▶ [Assignment]: Nothing but the lines from the one containing "Where should I click to: Click the white" through the last line of the data below should be returned, each copied exactly.

▶ [Recorded information]:
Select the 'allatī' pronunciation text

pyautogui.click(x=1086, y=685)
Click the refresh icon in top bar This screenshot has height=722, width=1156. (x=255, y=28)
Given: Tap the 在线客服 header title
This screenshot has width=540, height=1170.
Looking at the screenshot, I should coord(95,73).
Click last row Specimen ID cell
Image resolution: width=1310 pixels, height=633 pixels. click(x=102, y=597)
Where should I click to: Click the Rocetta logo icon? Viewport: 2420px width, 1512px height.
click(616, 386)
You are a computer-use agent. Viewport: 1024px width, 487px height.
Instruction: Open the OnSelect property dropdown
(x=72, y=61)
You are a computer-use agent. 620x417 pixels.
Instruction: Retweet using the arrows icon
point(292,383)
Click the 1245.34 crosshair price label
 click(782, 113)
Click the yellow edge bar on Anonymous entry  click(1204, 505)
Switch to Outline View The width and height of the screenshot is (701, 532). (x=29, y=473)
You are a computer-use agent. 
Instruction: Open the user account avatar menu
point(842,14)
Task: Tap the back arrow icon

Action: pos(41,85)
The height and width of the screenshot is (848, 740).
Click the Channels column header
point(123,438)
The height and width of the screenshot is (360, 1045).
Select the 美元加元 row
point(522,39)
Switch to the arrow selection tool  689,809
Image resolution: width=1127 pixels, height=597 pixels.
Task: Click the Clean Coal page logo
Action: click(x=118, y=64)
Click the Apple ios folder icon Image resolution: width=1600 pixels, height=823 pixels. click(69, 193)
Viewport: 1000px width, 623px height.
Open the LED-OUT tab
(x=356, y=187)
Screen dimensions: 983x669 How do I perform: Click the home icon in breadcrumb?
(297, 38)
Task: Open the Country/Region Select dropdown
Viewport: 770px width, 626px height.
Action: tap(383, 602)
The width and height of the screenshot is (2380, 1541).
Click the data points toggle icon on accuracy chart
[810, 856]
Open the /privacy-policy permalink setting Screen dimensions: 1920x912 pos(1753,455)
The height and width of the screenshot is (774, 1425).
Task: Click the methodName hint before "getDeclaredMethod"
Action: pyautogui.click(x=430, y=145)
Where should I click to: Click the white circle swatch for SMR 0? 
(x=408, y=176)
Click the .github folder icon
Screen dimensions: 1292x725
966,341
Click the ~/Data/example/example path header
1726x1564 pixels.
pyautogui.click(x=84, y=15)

▶ [Solution to this exercise]:
Where should I click to: Click the white circle swatch for SMR 0? 
(x=408, y=176)
Click the .github folder icon
Screen dimensions: 1292x725
966,341
Click the ~/Data/example/example path header
1726x1564 pixels.
pyautogui.click(x=84, y=15)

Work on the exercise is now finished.